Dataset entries
::::::::::

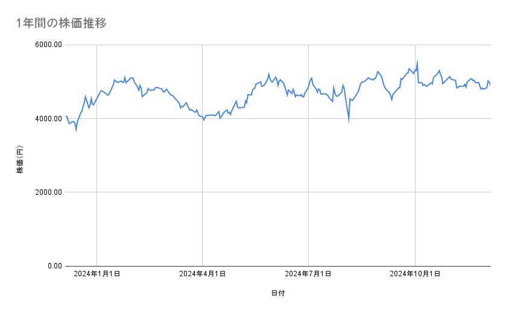The height and width of the screenshot is (313, 506).
Task: Select the "2024年4月1日" date label
Action: point(203,275)
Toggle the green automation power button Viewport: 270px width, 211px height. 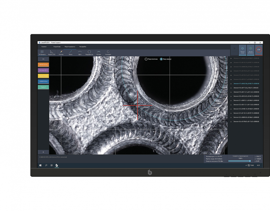(250, 50)
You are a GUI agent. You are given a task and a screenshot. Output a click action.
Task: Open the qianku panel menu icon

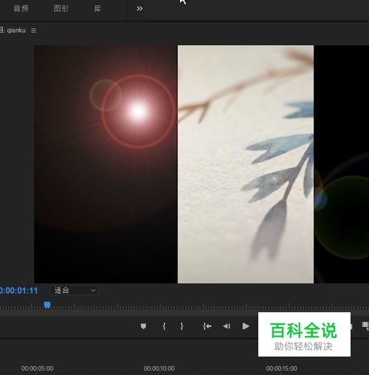click(x=33, y=30)
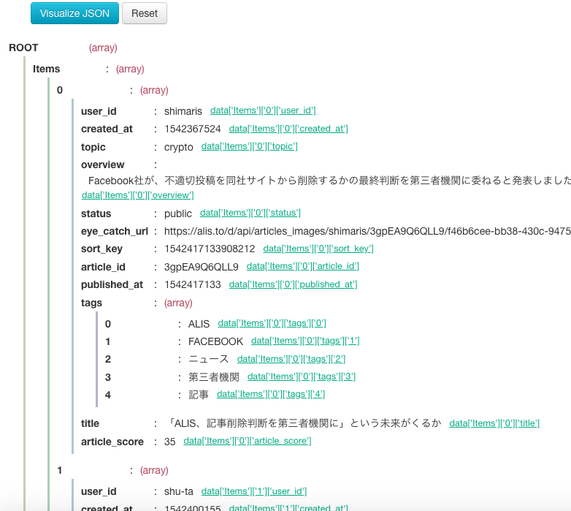Click the path link for tag FACEBOOK

pyautogui.click(x=305, y=341)
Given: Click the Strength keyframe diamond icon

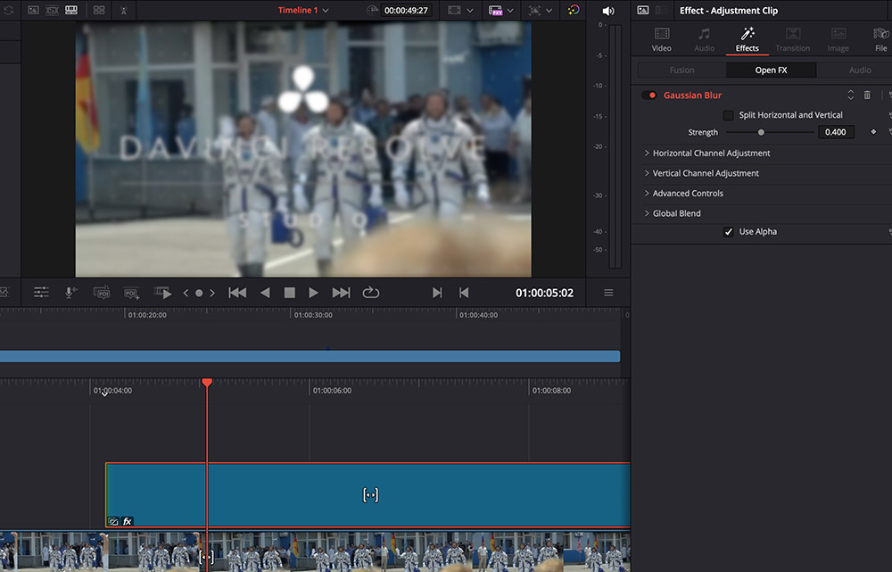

::::::::::

Your objective:
Pictures are to be left out when the lines from the one containing "Task: Open the qianku panel menu icon" through the end of the records above are repeated exactly; no other line is wanted.

Solution:
Task: Open the qianku panel menu icon

click(x=33, y=30)
Click the path link for tag FACEBOOK

pyautogui.click(x=305, y=341)
Given: Click the Strength keyframe diamond icon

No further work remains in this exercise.